5. Watch out for something unintentionally inappropriate
You may use inappropriate or misleading shapes when combining seemingly simple shapes and symbols. For you, this might slip unnoticed since you already know what the logo is about to represent. Yet, don’t expect everyone else to be as oblivious. Try bringing in several different outsiders to ensure this is not the case. Belonging to other demographic groups and asking them what they think about it. Sometimes, it’s not just a lack of perspective but a generational or cultural gap that stands in your way.
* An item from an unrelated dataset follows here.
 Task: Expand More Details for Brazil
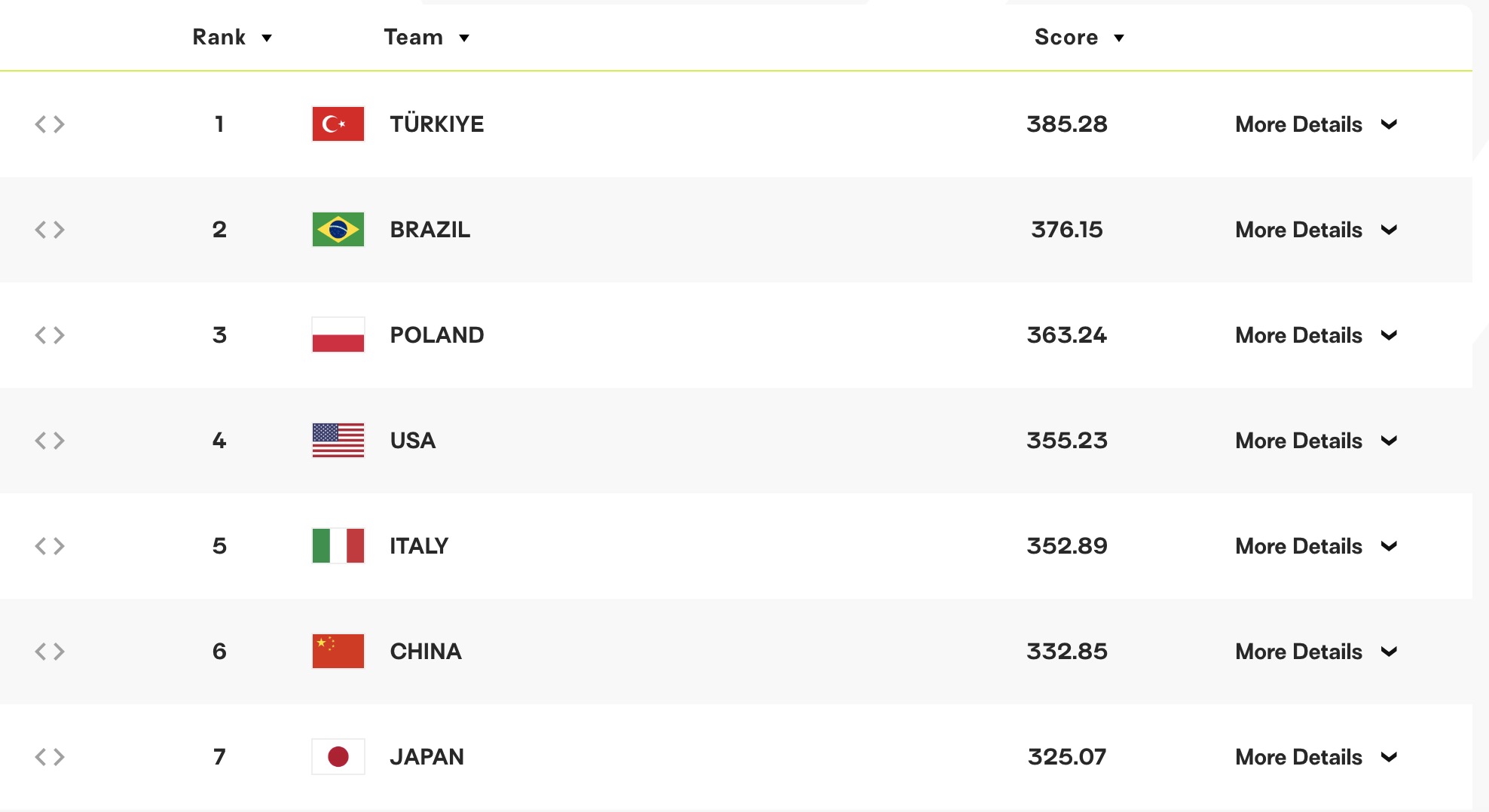[x=1316, y=230]
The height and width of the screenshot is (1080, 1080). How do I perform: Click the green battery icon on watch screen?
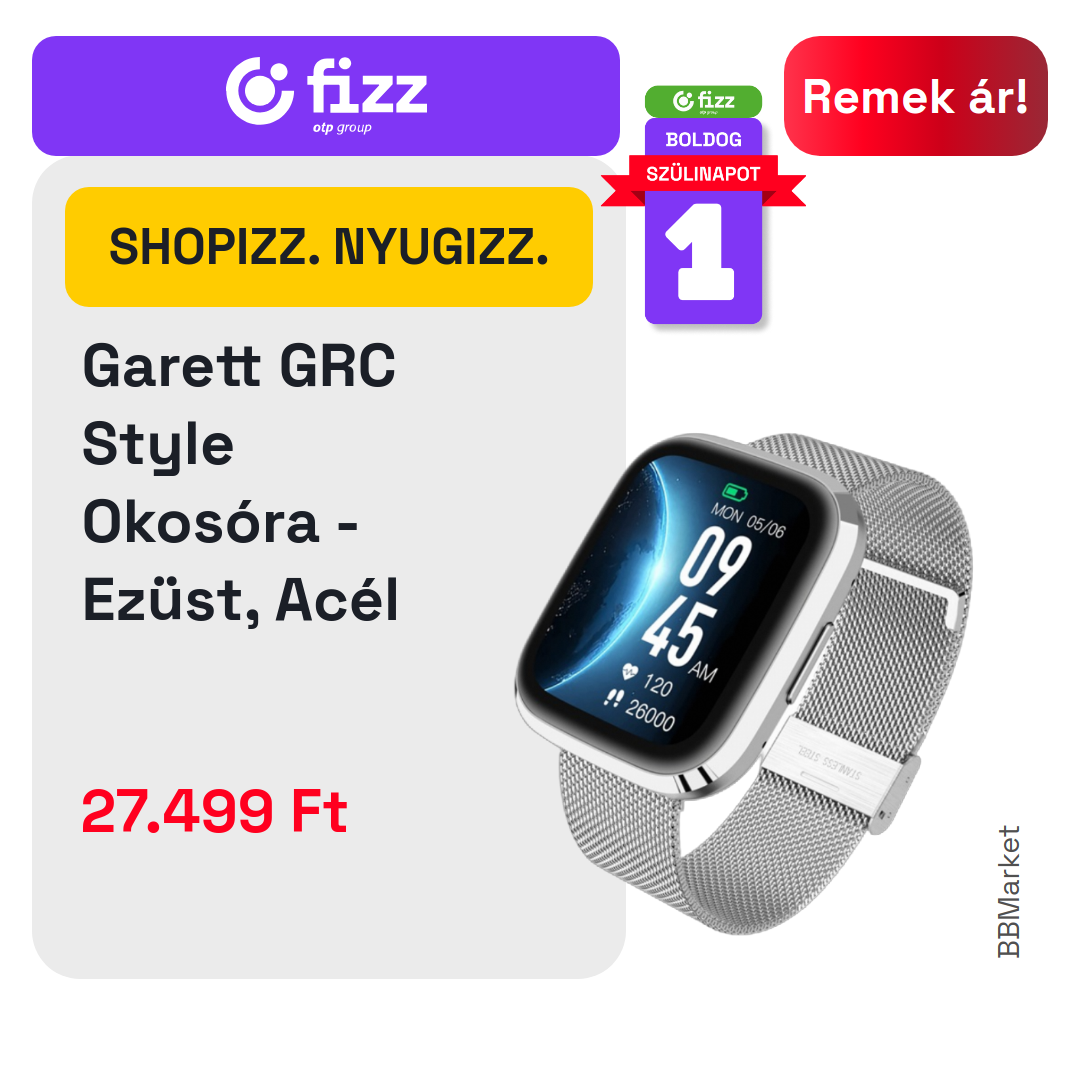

As you can see, the principles of proper logo design aren’t many. But they are all equally vital to the design process’s success. In conclusion, Ignoring them is a business practice bound to return to haunt you in the future. Nevertheless, with some research, testing, and the proper counsel on your side, you have nothing to fear with the appropriate steps for a successful logo.
6. Typography psychology
The style of a font is a language that goes beyond words. There are five main fonts: serif, sans-serif, script, script, and ornament. Like symbols, their psychological associations have much to do with their historical uses. However, font styles can still make a logo name or tagline look traditional, technical, elegant, or personal.
7. Gestalt theory & psychology present on logo designing
Gestalt theory explains how the human brain organizes complex shapes. In logo design, these six design principles help designers ensure designs are perceived the way they intended and maximize the power of shapes. In different words, if the overall shape is confusing and distracting, it will be difficult for the designer to connect with the audience on a psychological level.